◆ HOW TO COMPLETE THIS TASK
Within the material below, how many lines carry the word "Find"? Answer with a single number.

◆ SOURCE INFORMATION
+-------+

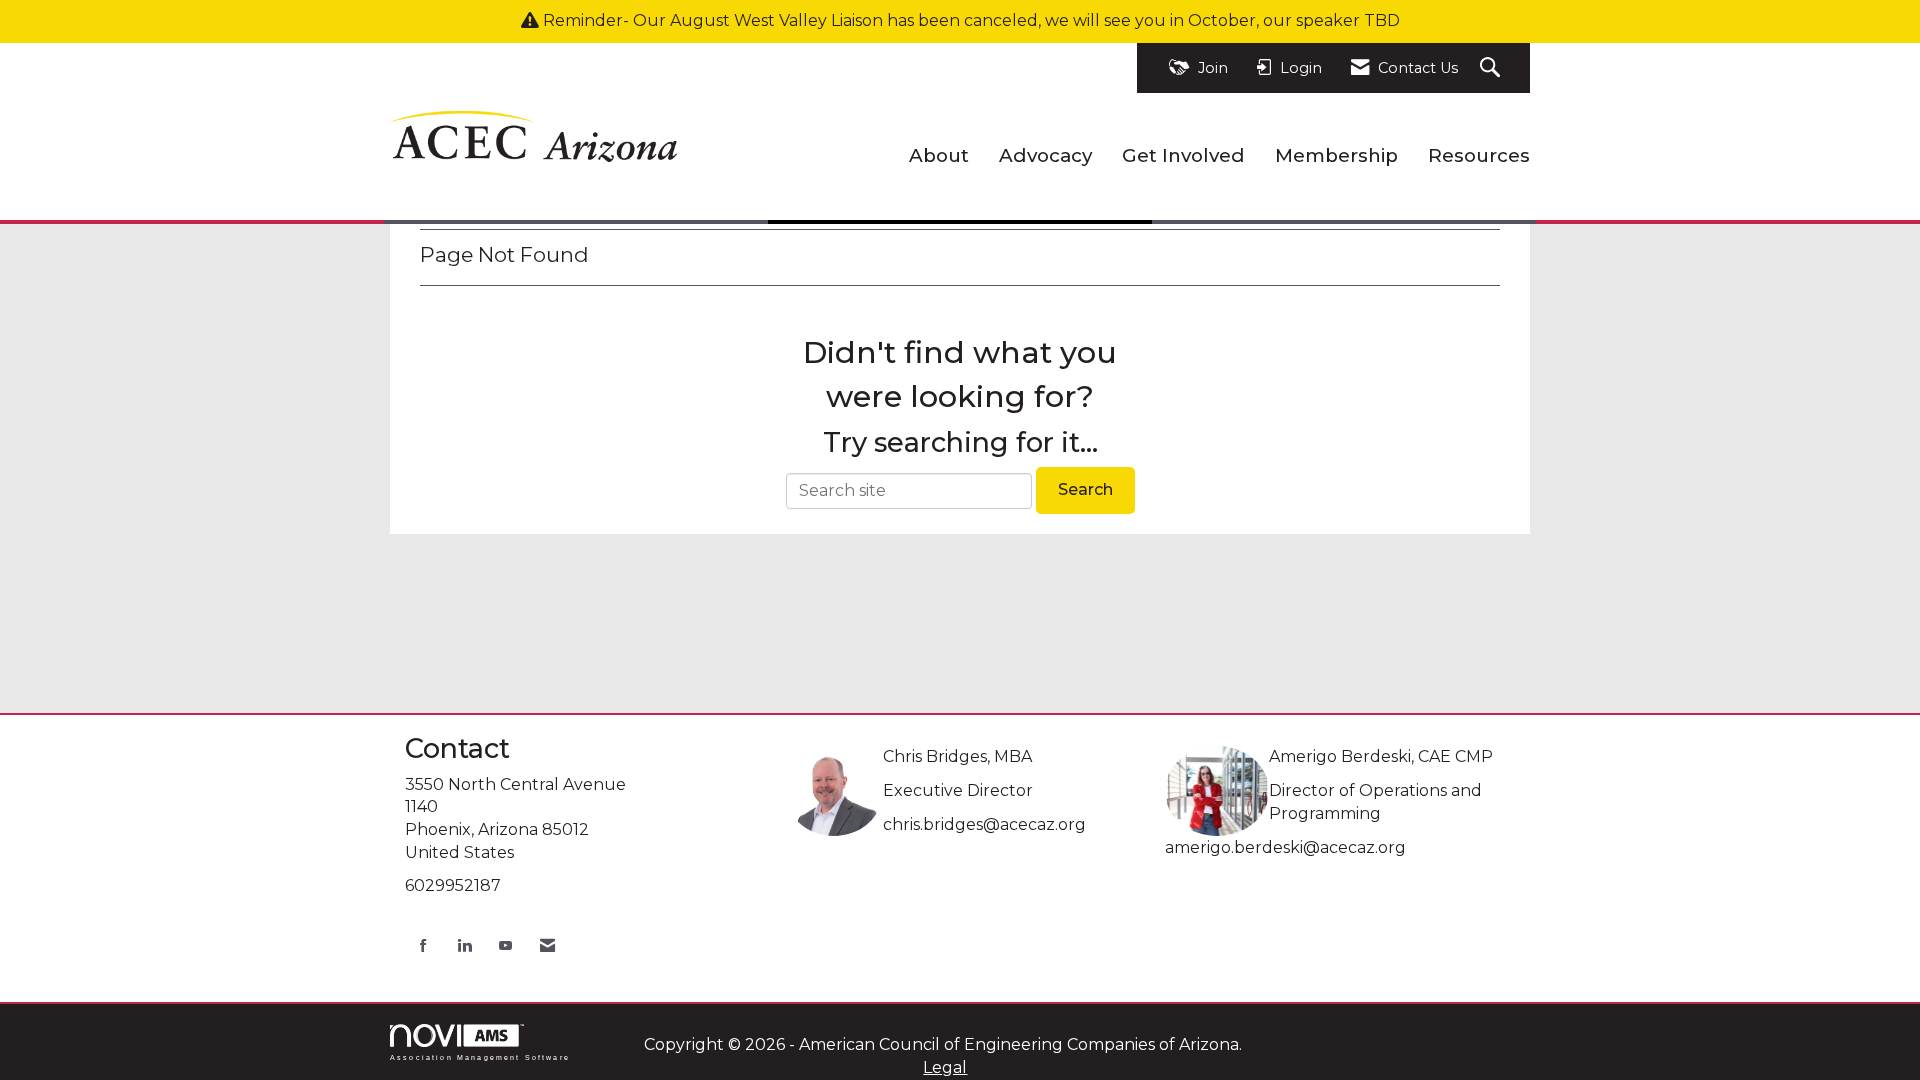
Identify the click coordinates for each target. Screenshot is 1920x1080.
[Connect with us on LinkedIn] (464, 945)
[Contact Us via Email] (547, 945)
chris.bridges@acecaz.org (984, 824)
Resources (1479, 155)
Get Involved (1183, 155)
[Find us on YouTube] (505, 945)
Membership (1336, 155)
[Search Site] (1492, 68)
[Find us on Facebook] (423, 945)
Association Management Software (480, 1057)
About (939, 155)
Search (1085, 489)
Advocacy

+-------+

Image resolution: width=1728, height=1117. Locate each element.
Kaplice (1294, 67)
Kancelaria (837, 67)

+-------+

◆ EXERCISE OUTPUT
2